Norwegian industry association NMF today confirmed and even strengthened its position as a very professional conference arranger. The Norwegian Market Research Day (Markedsanalysens Dag) which officially ended one and a half hours ago ("only" the party remains) was a demonstration in the art of avoiding pitfalls and giving the audience what it wants. The turnout was slightly lower than last year, 270, which is still an amazing figure for a country with only 4.5 million inhabitants and 20 market research companies and it certainly felt like the big and great day that this is.
We are known for not being afraid of criticizing what is not so good, so let's start with some words about the poor speakers.
It is by far much tougher to discriminate between the very good speakers, i e all of them. In fact, it almost felt strange to visit a conference with no weak points - there always are at least a one or two presentations you could might as well sleep through aren't there?
The secret this year was to pick the best of the best: previous speakers who have done good, an international superstars, presentations from other conferences which have received good grades by those delegates and speakers who have won awards in nearby industries.
The winner of the award best presentation 2007, Fred Selnes, demonstrated after lunch that he won the prize for the contents of his presentation, not for the way he presented. Not that there was anything wrong with his way of presenting, except that he seemed to have prepared a four hour speech for a 35 minute time slot, but because many can present as good as this, but few have this solid knowledge of what is really happening, and have happened, in the field of marketing. I would love to listen fo Fred for four hours or more!
Fred Solnes, professor in marketing at Oslo Business School - worth listening to for a long time.
The only criticized speaker among other delegates, was Truls Erik Johnsen from Telenor. Not that there was anything wrong with his presenatation either, but because he started it by saying "I haven't prepared this presentation very well". Cardinal error: if it is true, the audience will notice without you telling them - in this case, no one would have noticed hadn't you said anything. I missed the start of the presenation because the other parallell pool ran over slightly, but i quite enjoyed the story of the rock concert in Pakistan as well as all the other tales of how different culture is in different parts of the world. The main insight I took with me was to not be fooled by what appears to be a uniform global youth culture: same clothes, same music, same fast food etc. The way people use this attributes, and why they use them, differs a lot, because local culture is always what counts.
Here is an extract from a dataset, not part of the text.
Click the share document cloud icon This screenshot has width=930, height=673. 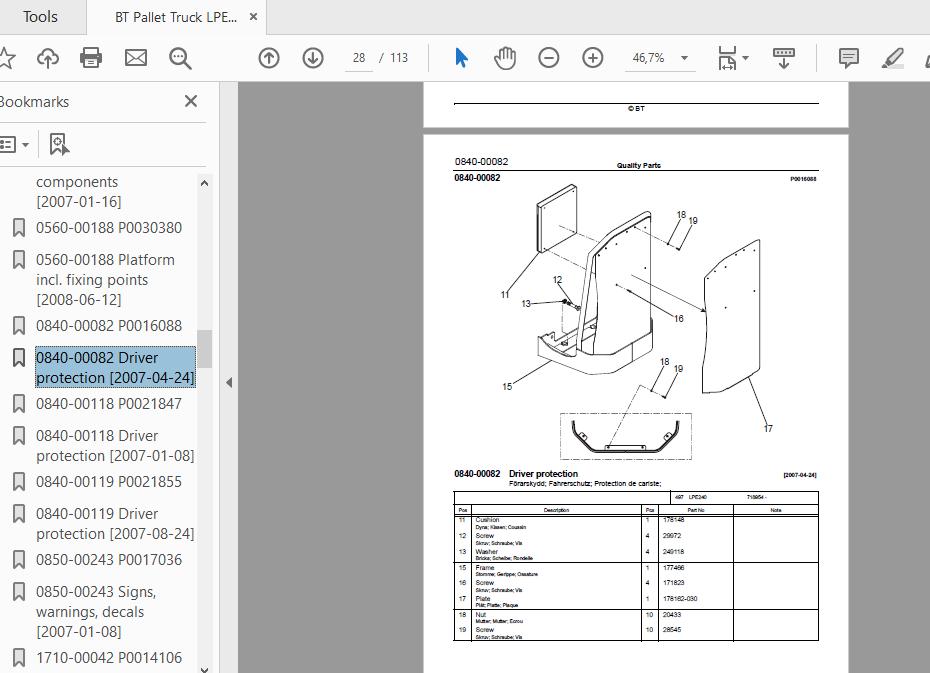(47, 57)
The only truly Swedish exhibitor, Tobii, had a busy day.
No one in Norway remembers the skater Rolf Falch Larsen, because he won the world championships in the wrong way, but we will remember Ivar Vereide and his learning about how important it is to understand the cultural context when you design an advertising campaign.
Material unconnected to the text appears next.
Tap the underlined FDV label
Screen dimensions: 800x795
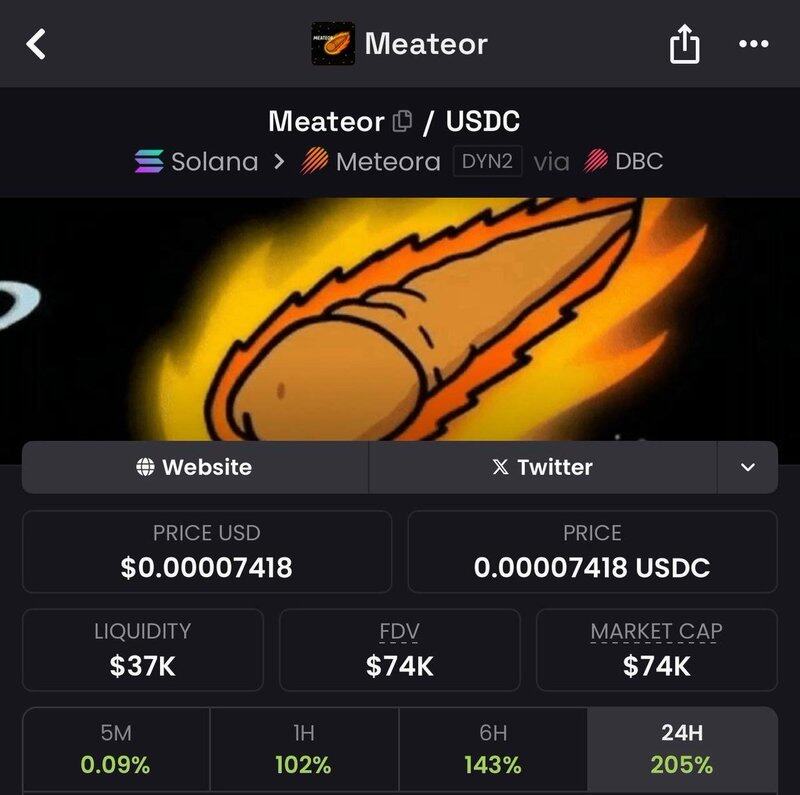(x=400, y=632)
Despite all other great performances, my impression from the morning remains: The debate between Kjetil Rolnes and Ottar Hellevik was the highlight of the day. Key Note speaker Kevin Lane Keller have to excuse us; his presentation was as great as you could expect and his learnings about Brand Resonance and customer loyalty, with examples from companies like BMW, RedBull, Dove, iPod, Singapore Airlines, MTV, Harley-Davidson and Toyota, was important and interesting, but only touched slightly on market research. Kjetil and Ottar went right down to the core of what we are doing for a living by discussing things like if we really can believe the resondents are telling us the truth. These kinds of debates are important and should be brought out in the light, particularly by two so brilliant and experienced researchers as these two. Too bad though that Ottar had gotten the wrong information about in which order they were to speak and thus couldn't match Kjetil. It now seemed like Kjetil came out on top, but I am pretty sure this was primarily because Kjetil is a much better entertainer and not because of differencies in research skills.
The "small" auditorium.
Back to the scene of the crime: Thor-Jostein Egeland, the man that once made Markedsanalysens Dag big, visitied the day as a normal guy and met among others Ole Martin Andersen,
Time to stop talking, Bjørn. "Hei Sveis" means "So long".
What about the party then? Nah, not much happened there...
Doesn't anyone have a smaller ball?
No idea who these guys are, what they are holding in their hands or what very large fieldwork company they are visiting at 3am.